[virtmach] VM with garbage collection

Durchholz, Joachim virtmach@iecc.com
Fri, 11 Jan 2002 11:27:43 +0100


> 1. Since I am planning to represent small integers as tagged
>    words, I could represent every bytecode by such a tagged small
>    integer. This means that every opcode takes a full word, but
>    it is very simple for the GC, since it can treat a code vector
>    just like an ordinary array. In fact, in this scheme, a code 
>    vector would *be* an ordinary array.
> 
>    However, it seems somewhat wasteful of space.

You could put several bytecodes into one pointer-sized word and let the
associated pointers follow. 

> 2. Apparently, the Smalltalk 80 VM splits a code vector in 2 parts:
>    a part with the byte codes and a "constant vector" containing 
>    pointers to GCable objects. The bytecode contains indexes into
>    the constant vector. This leads to 1 extra redirection whenever
>    a GCable object has to be found. Moreover, it leads to problems
>    when there are more than 256 constants in a procedure.

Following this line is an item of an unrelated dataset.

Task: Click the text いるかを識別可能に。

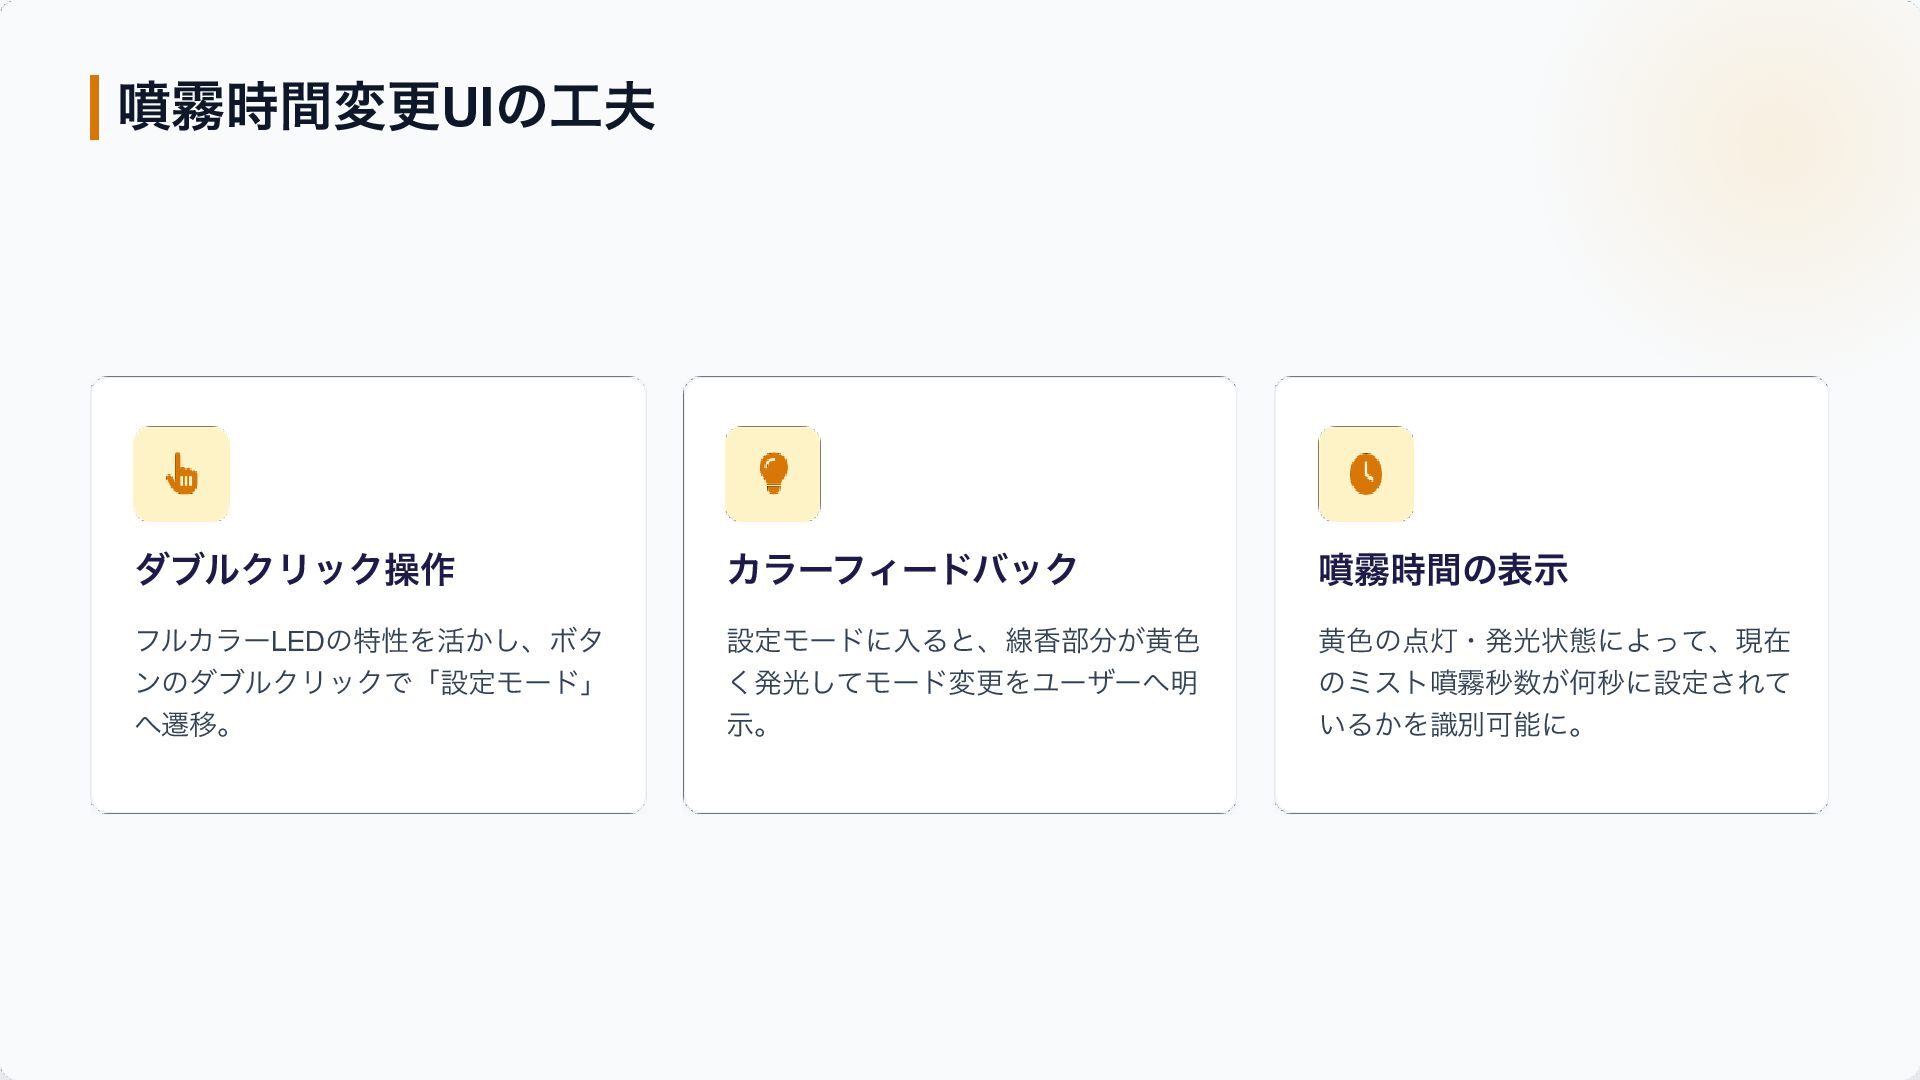Action: click(1452, 724)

Not necessarily. You can use a "constants pointer" that iterates through the
constants array as the instructio pointer progresses.

In both of the above schemes, you need to resynchronize the constants
pointer whenever you branch. IOW every branch target needs a
synchronization. For variant 1, it would suffice to require that branch
targets are at a word boundary. Alternatively, every branch target in the
code could have a reference into the constants array so that the constants
pointer can be reinitialized from it.

Having an extra indirection as for a naive Smalltalkish implementation would
probably be too much overhead.

> 3. One could also directly embed the pointers in the 
>    instruction stream
>    and have a separate table that gives the offsets of all 
>    pointers, for
>    use by the GC. This is more complex and may lead to 
>    pointers not being
>    put on aligned addresses.

Avoid pointers on nonaligned addresses. Most modern processors penalize them
heavily, some even disallow them.
Besides, making GC refer to an extra table to find out which values are
references slows down the mark phase by a considerable amount. This is a
general problem that also applies to data blocks that contain pointer data
and nonpointer data. (You should read on the GC literature to find out
what's the state of research here. Even better, use an existing GC and
tailor your VM to work well with that GC. The Boehm/Demers/Weiser collector
is what's mentioned most often in this context.)

Regards,
Joachim
--
This is not an official statement from my employer.